Since its beginning, the Minnesota Zoo has provided leadership in tiger conservation. Shortly after the Minnesota Zoo first opened, the first Species Survival Plan (SSP®), the Tiger SSP, was developed by Dr. Ulysses S. Seal. He was responsible for creating the first steps of a scientific approach to the management of an endangered species in captivity, using the tiger as a model. Today, most of the zoos of the world follow a similar plan for the management of many of their endangered species.Report on Tiger SSP Status (2010)
Three of six Panthera tigris subspecies - Amur (P.t. altaica), Malayan (P.t. jacksoni), and Sumatran (P.t. sumatrae) - are currently managed by the AZA Tiger SSP, as well as ‘generic’ tigers, which are subspecies hybrids. The Amur (Siberian) tiger population will be managed at the current level of 150 tigers, and each of the other two subspecies, Sumatran and Malayan, will be expanded up to a maximum of 150 tigers each. All subspecies will be managed to maximize the retention of gene diversity, but it is recognized that it may not be feasible to maintain 90% gene diversity over a 100-year program without substantial founder importation, particularly for the Sumatran and Malayan subspecies.

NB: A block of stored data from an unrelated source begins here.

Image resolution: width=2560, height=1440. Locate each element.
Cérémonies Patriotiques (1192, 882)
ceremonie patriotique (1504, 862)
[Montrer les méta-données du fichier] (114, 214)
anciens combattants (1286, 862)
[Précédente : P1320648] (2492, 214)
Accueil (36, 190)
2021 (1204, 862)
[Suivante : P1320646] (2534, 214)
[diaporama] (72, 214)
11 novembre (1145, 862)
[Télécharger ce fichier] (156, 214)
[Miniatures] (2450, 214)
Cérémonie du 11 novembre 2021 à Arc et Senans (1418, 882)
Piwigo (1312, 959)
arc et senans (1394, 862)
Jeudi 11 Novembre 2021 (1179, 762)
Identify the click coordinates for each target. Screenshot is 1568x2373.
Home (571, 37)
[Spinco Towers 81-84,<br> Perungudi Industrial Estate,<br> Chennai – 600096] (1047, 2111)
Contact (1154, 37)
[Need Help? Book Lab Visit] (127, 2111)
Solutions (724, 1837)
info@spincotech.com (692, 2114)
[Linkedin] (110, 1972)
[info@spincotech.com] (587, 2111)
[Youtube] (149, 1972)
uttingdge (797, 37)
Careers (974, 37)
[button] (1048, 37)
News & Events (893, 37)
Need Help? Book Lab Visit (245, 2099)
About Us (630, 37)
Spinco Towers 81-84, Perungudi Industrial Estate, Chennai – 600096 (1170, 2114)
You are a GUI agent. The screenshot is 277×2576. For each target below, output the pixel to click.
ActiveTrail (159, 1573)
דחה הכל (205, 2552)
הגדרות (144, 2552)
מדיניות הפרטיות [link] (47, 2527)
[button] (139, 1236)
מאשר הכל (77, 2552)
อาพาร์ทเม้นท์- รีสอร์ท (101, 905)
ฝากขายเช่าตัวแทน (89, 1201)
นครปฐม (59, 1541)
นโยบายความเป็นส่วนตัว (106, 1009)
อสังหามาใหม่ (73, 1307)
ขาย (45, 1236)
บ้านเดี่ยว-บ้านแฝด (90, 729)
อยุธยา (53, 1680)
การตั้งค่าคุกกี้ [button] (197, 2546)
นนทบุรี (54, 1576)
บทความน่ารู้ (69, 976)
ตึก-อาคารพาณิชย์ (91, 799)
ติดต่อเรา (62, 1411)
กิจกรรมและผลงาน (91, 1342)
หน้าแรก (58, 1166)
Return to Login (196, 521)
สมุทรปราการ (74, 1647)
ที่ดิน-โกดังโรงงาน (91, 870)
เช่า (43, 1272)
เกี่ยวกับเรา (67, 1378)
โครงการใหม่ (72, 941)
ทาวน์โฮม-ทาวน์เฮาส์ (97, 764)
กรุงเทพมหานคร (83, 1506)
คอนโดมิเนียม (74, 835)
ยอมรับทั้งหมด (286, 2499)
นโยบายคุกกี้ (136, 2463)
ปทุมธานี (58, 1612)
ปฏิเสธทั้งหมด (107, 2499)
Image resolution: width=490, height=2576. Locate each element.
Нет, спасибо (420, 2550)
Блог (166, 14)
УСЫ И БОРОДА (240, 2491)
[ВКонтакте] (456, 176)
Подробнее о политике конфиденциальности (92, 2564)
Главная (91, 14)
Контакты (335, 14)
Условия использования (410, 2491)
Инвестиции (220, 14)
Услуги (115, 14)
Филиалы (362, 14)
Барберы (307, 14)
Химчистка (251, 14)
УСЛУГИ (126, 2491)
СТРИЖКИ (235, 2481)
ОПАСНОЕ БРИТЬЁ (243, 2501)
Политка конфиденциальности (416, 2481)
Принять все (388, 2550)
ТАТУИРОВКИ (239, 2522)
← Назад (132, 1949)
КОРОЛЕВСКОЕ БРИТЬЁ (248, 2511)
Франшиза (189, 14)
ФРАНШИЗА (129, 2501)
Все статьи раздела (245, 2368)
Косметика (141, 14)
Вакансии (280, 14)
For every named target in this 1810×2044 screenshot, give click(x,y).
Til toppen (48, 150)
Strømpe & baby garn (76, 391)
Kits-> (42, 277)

There are currently 137 Amur tigers in the AZA Tiger SSP. The target population size designated by the AZA Felid Taxon Advisory Group is 150. The current population has a relatively stable age distribution, with high survival and good reproductive success into the mid-teen years. Gene diversity increased from 1982 through 2001 due in part to periodic opportunistic importations from the European zoo tiger program (EEP) and Russia, and is now at 96.4% as compared to that of the wild tiger population. The long-term SSP goal is to retain at least 90% gene diversity for at least 100 years.
The Sumatran tiger SSP population consists of 70 individuals. The population is derived from 16 founders and retains 89.9 % gene diversity. The Malayan tiger SSP population is now at 55 tigers. This population is based upon 10 founders and currently retains 90.1 % gene diversity.
The generic tiger population in AZA-accredited zoos stands at 95 individuals. In 2009, the Tiger SSP initiated a process that seeks to phase out generic tigers to increase space for studbook-registered tigers. The Tiger SSP has recommended that AZA-accredited institutions should not breed, acquire, or transfer generic tigers without approval from the SSP.
Status of wild tiger populations
It has been estimated that as few as 3,500 tigers remain in the wild. This represents a 33% decline in the last decade. Maximum population size estimates for the different tiger subspecies are: Amur – 390, Bengal – 2300, Indochinese – 1230, Malayan – 500, and Sumatran – 230. South China tigers are thought to be extinct in the wild and may only survive in Chinese zoos. Probable causes of decline include poaching for tiger parts and skins, as well as habitat destruction and fragmentation.